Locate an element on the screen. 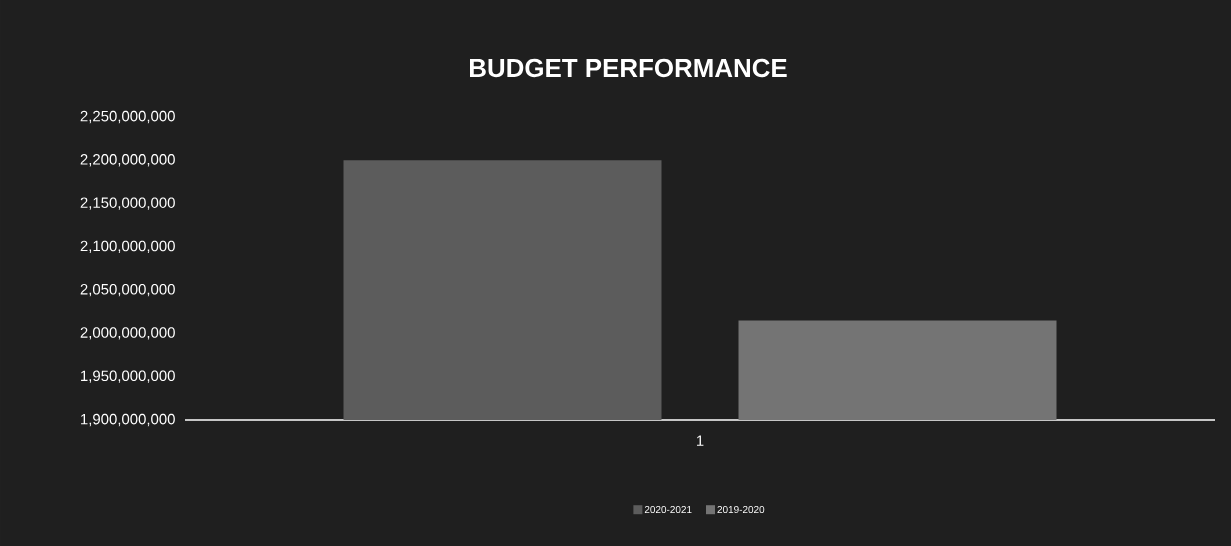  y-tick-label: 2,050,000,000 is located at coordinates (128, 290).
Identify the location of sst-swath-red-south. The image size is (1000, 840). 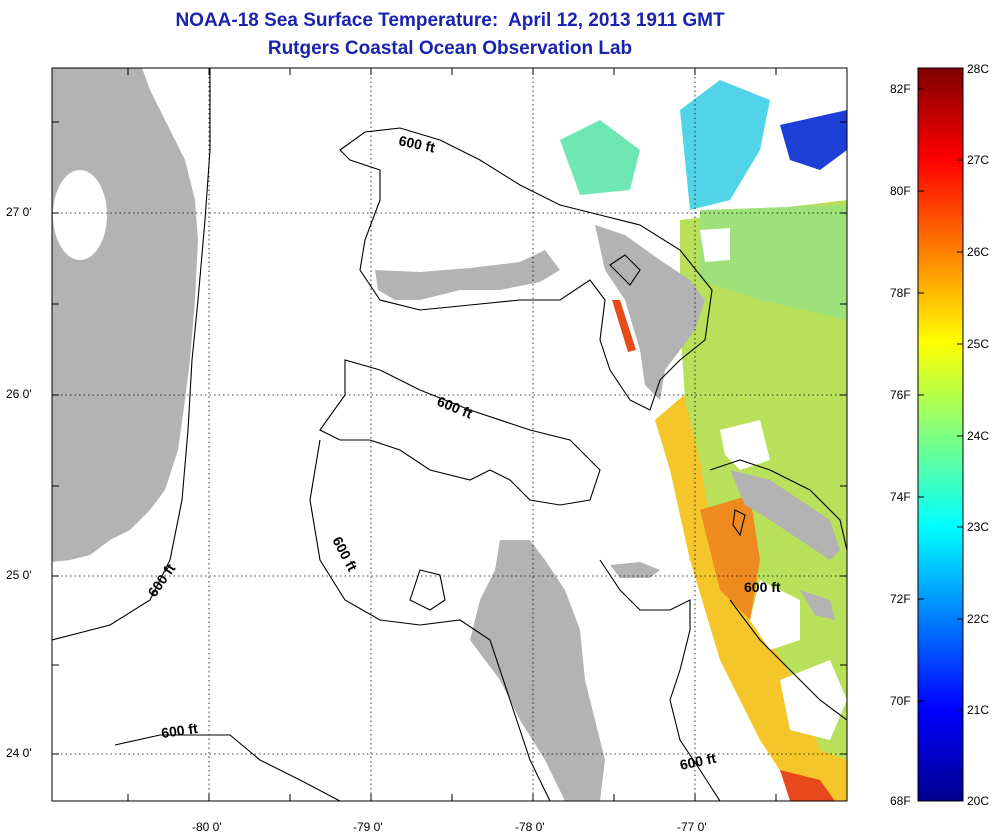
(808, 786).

════════

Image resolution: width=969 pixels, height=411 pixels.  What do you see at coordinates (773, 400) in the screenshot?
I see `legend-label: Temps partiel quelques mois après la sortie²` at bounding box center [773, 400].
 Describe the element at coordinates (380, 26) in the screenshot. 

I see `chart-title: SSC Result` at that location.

════════

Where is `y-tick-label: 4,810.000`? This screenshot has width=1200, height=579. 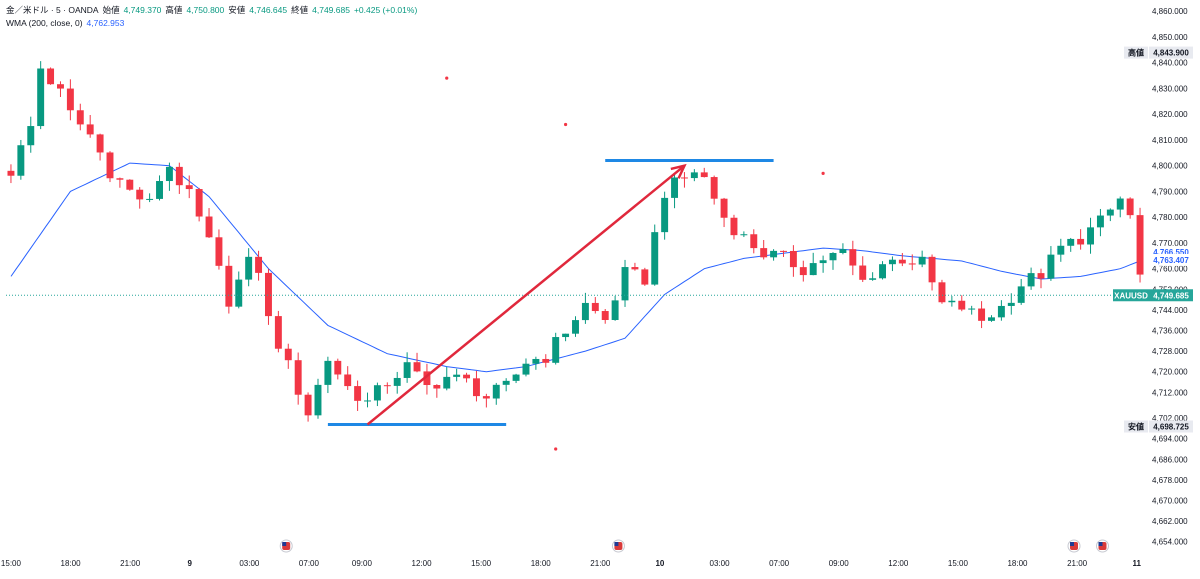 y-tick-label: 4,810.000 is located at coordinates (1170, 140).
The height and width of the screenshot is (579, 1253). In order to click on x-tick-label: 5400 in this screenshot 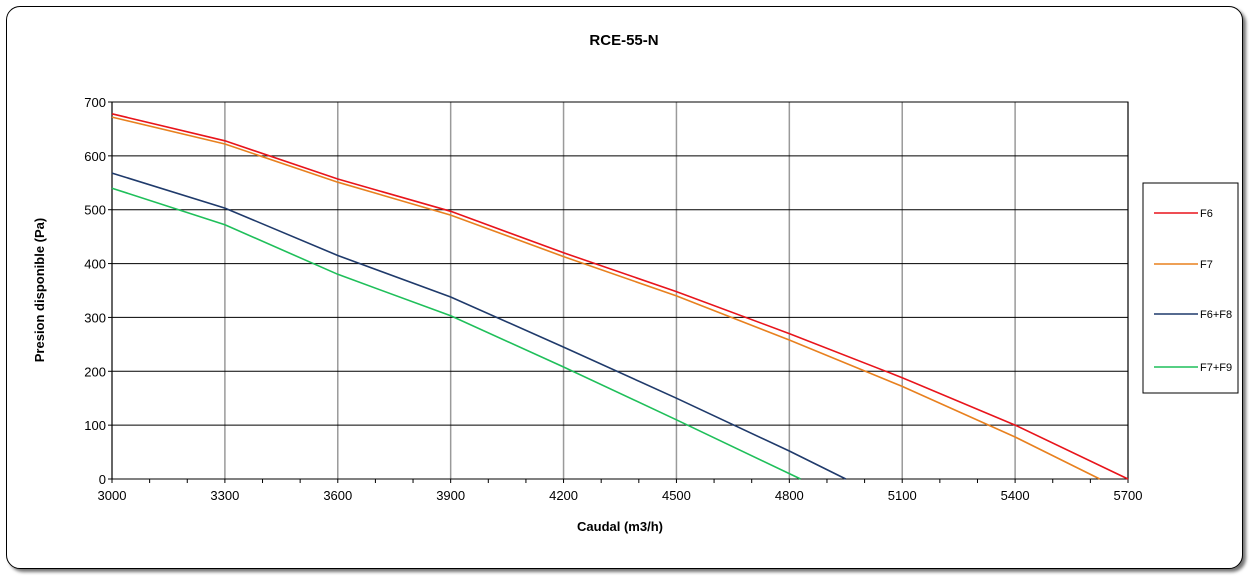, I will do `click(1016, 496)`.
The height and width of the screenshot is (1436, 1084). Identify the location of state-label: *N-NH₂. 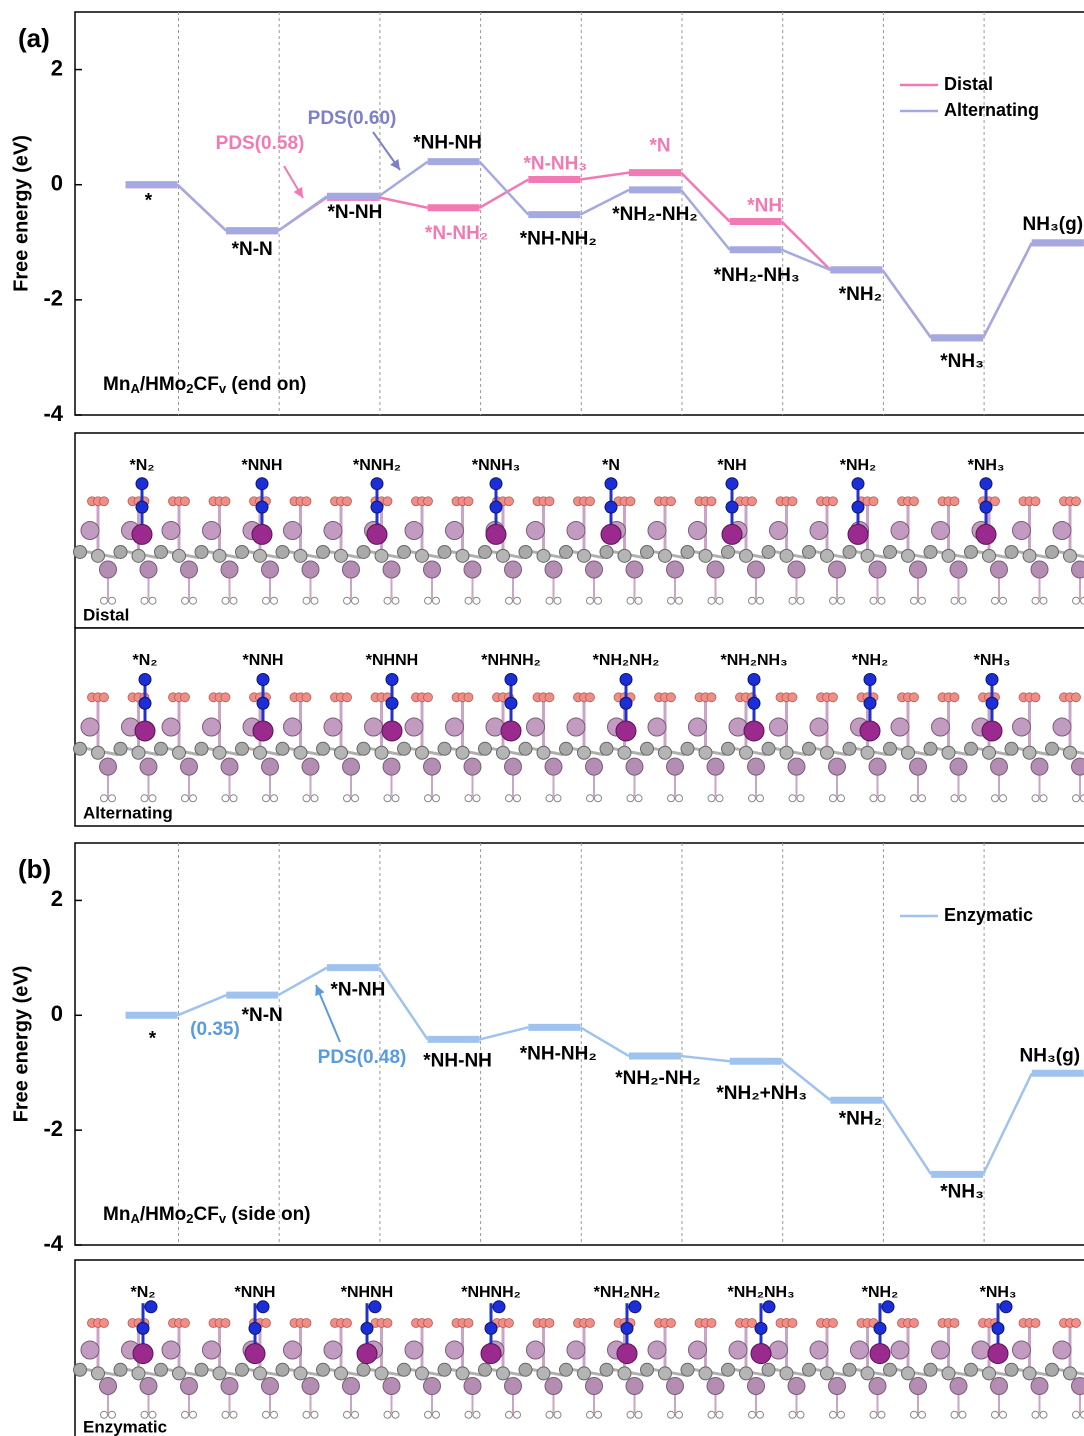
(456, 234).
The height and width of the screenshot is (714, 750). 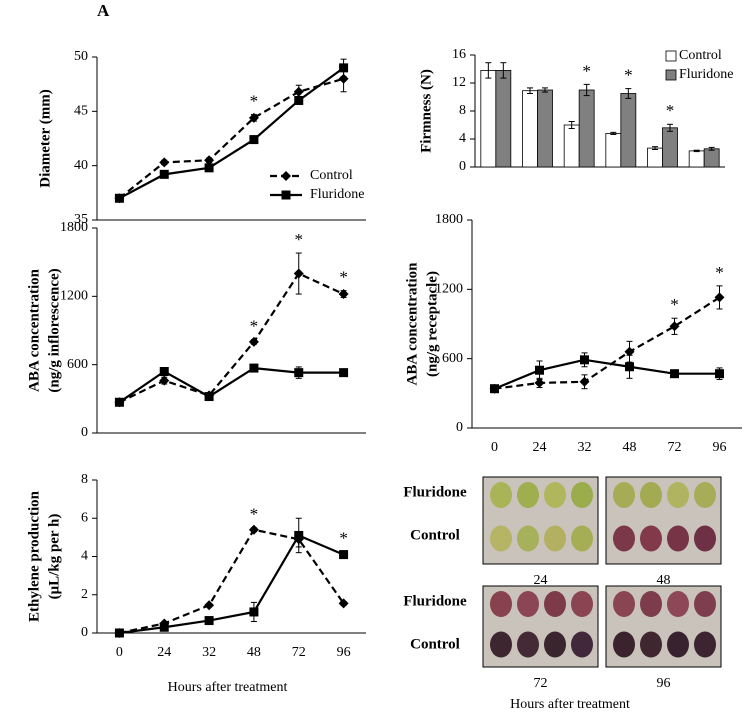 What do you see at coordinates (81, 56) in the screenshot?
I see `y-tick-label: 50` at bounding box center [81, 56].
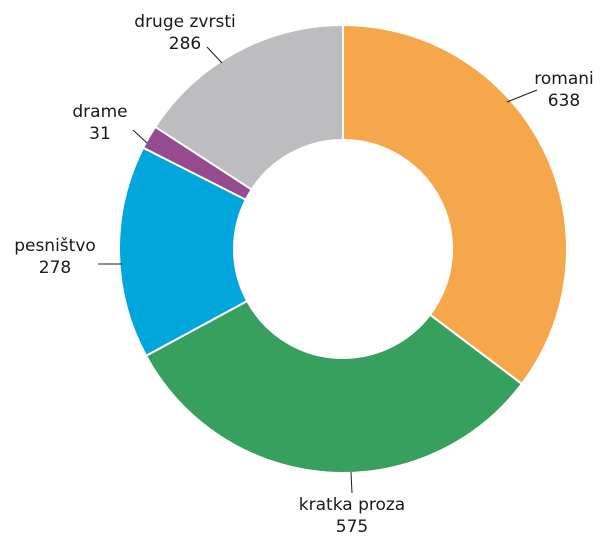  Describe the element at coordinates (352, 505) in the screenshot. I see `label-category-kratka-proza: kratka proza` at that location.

════════

- EXERCISE DESCRIPTION: Turn the data from the line containing "Identify the location of sst-swath-red-south." through the line containing "(808, 786)." into a Markdown table with the columns Row and Content, one numbered row per line, skipping blank lines and leaving out the pictures.

- RESPONSE AREA:
| Row | Content |
|---|---|
| 1 | Identify the location of sst-swath-red-south. The image size is (1000, 840).  |
| 2 | (808, 786). |